细胞受各种霉菌、细菌和支原体污染后，一般都较难排除或杀灭，其中以支原体更难排除，因此从预防着眼为上。

1）  抗生素除菌法：用 BM － 1 （截耳素衍生物）和 BM － 2 （四环素衍生物）抑制支原体

1． 抗生素制备：均可用 PBS 配成 250 ×浓缩液－ 20 ℃备用，使用浓度参考《组织培养和分子细胞学技术》 117 页表 6 － 2 。

2． 处理：取受支原体污染的细胞，吸除培养液，加入含 BM-1 的 1640 培养液培养 3 天后，吸除培养液，再加入含 BM-2 的 1640 培养液培养 4 天，如此连续三个轮回。

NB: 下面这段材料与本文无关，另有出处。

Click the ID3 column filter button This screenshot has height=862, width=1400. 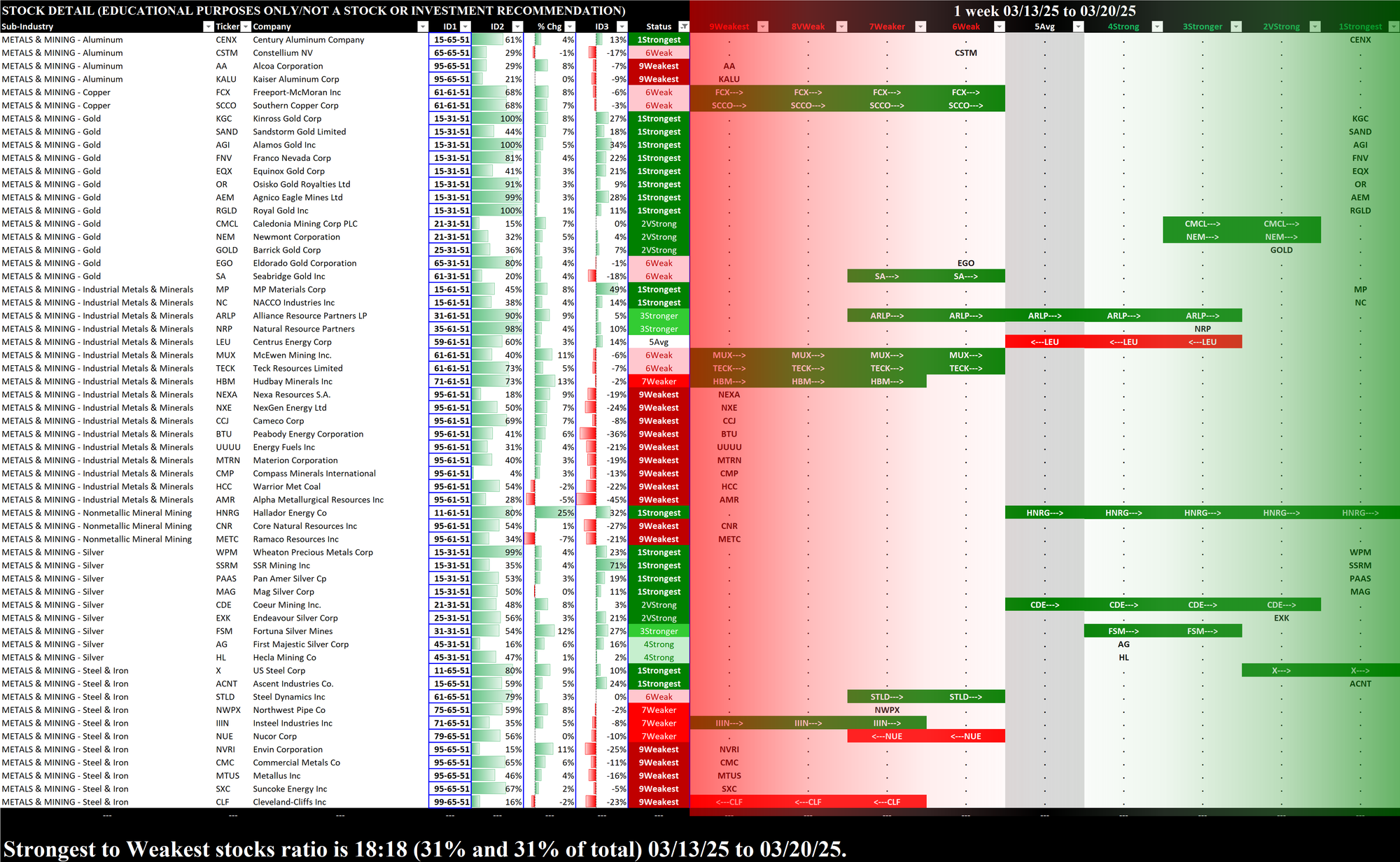(x=622, y=27)
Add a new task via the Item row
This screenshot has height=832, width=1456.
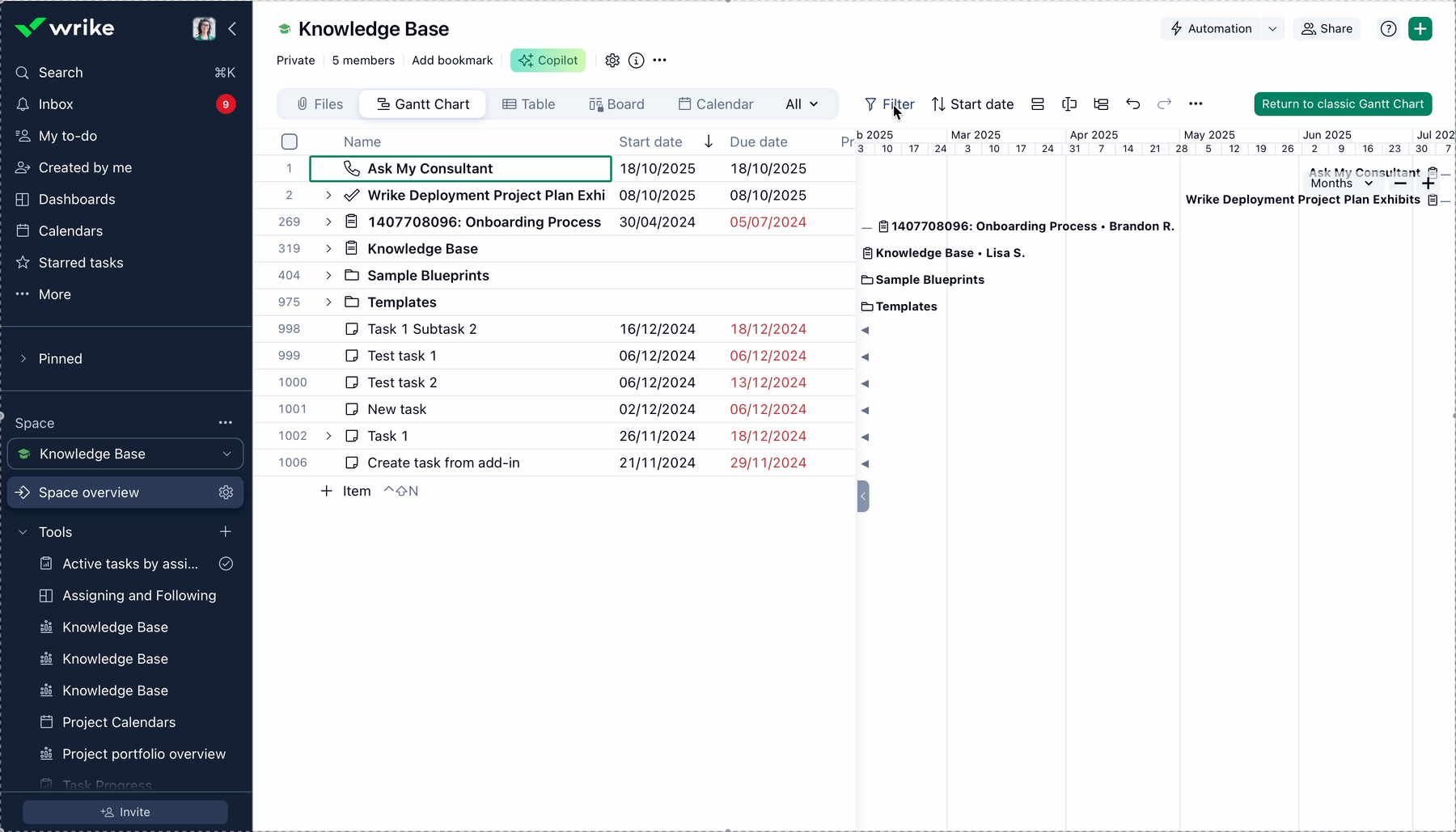(345, 491)
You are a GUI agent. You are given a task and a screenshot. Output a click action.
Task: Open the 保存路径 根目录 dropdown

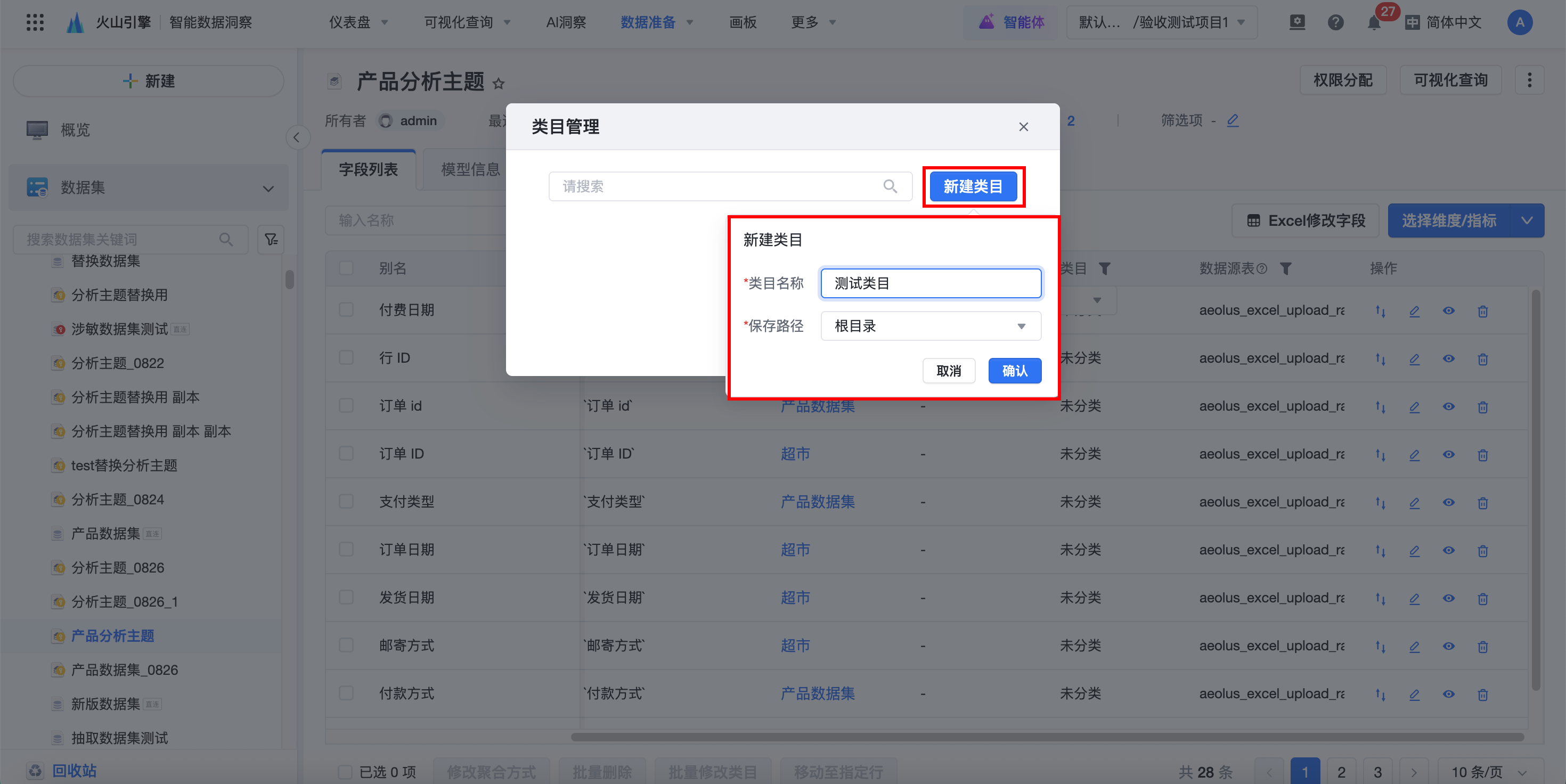point(930,326)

3． 检测：用 33258 荧光染色镜检（每个轮回末应检测一次）。

4． 培养：清除支原体后的细胞，在不加上述抗生素的培养液中，再传代培养 3 ～ 4 次。

5． 镜检：如清除不彻底可再进行处理至纯净为止（一般 3 个轮回即能被完全消除）。 BM-1 和 BM-2 与 CIP （ 4- 氟， 2- 羟基喹啉）联合应用亦可，即先用含 BIP 培养液培养 12 天后，再按上述方法处理。

2）  加温除菌法

把受污染的细胞置 41 ℃中作用 5 ～ 10 小时。

3）  动物体内接种除菌法

把受支原体污染的肿瘤细胞接种在同种动物皮下或腹腔中，借动物免疫系统消灭支原体，而肿瘤细胞却能在体内继续生长，待一定时间后，从体内取出细胞再进行培养繁殖。

4）  巨噬细胞吞噬法

从动物腹腔采取巨噬细胞，为排除其它细胞成分，可先进行纯化，然后再加入被支原体污染的细胞培养液中混合培养。在培养过程中，为检查支原体是否已被消除干净，可利用支持物培养法验证，取出支持物逐日染色、镜检观察，至支原体已被消除干净为止。